Unfortunately, as many of the accomplishments my students have received, I have faced just as many challenges as an educator, but like the coach that I am, I live by the motto “no pain, no gain.” As the director, I am sure that “practice makes perfect.” In my managerial style, I know if I treat students like they make a difference, they will. Finally, setting an example of self-advocacy empowers students to advocate for themselves. It is important to model the behaviors we wish to see in the world because even as adults, as we look out the window at night, there is still a huge universe with immeasurable stars and unlimited chances against all odds, which must be taken to reach incredible heights! Truth be told, when we step into adult shoes, our spirits must never be broken. We must move forward, running the race of perseverance, to the finish line, together with many of our students who are flying like eagles because we gave them wings!

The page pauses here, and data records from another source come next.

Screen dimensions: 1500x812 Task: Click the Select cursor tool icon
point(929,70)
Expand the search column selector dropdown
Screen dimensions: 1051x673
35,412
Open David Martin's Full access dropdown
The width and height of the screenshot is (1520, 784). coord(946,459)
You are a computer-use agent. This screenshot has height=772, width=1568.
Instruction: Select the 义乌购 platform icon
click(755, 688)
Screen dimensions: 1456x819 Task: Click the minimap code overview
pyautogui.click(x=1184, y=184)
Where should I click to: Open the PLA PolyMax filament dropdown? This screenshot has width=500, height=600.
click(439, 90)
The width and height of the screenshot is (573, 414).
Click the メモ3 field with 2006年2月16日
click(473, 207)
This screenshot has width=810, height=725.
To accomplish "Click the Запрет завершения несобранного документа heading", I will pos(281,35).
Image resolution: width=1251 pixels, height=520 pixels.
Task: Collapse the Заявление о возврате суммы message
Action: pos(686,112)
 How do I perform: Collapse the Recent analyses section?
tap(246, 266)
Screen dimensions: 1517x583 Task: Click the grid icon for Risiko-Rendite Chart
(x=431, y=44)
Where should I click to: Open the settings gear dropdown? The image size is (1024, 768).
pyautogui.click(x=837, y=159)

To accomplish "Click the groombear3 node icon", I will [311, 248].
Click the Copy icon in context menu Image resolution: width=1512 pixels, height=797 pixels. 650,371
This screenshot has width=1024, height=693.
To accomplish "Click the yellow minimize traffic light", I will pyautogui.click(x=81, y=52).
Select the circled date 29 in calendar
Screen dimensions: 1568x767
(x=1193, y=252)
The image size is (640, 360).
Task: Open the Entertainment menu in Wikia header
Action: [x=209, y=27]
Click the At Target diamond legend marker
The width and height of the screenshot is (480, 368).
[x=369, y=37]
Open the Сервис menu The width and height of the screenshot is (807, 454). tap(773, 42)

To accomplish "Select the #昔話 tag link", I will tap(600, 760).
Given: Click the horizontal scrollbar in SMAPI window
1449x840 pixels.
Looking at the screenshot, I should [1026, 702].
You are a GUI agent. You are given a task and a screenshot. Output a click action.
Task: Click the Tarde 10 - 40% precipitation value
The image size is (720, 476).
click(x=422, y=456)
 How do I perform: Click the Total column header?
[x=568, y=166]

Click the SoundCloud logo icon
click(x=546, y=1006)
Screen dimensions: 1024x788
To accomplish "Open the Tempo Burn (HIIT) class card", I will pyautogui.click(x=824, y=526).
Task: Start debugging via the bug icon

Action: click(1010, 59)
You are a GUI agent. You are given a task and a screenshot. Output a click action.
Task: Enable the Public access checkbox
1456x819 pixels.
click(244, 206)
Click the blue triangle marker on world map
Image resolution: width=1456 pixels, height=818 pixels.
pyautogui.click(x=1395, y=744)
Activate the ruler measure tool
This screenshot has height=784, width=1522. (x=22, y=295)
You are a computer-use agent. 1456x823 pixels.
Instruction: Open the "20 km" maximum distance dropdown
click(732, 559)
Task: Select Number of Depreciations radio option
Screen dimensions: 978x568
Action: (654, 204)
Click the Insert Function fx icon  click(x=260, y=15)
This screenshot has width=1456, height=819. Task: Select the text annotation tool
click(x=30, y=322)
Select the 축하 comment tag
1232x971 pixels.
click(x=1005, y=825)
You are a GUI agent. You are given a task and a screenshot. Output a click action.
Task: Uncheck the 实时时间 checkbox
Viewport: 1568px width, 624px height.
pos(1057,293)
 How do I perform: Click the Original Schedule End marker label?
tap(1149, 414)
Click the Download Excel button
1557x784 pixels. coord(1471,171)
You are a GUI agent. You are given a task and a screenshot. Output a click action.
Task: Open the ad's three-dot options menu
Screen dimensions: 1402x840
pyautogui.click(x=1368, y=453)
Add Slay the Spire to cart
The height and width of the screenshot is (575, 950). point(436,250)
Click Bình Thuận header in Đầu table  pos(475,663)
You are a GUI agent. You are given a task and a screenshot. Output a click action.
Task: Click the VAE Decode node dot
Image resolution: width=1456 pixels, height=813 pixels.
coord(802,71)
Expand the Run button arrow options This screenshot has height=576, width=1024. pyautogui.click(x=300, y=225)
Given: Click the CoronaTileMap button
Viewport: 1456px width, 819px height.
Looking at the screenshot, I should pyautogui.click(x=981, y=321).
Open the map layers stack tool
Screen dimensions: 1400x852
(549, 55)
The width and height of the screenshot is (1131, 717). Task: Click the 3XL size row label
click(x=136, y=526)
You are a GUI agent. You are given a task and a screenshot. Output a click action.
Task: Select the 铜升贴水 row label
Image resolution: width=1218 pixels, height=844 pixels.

Clarissa Rudolph-Hastings, the author of Amazon Best Seller, ‘The Healing Basket,’ believes that literacy is “writing about what we know.” Clarissa understands grief, having lost her parents tragically and “too soon” when she was yet a young mother. As a teacher, she has successfully met her students where they are in the educational process and has helped mold them into scholars. Her philosophy is that she is neither above her students nor are they above her. Students and teachers alike should strive to learn from one another in this journey called life. Though her job is to teach them the subject matter well, she also takes into account that she must learn from them so that she can be a better teacher year after year. Clarissa loves singing, reading, and writing. She can be found at the gym, hanging out with friends, or spending quality time with her family. She has been married for 30 years and has five beautiful daughters and two sons-in-laws who have captured two of her daughter’s hearts.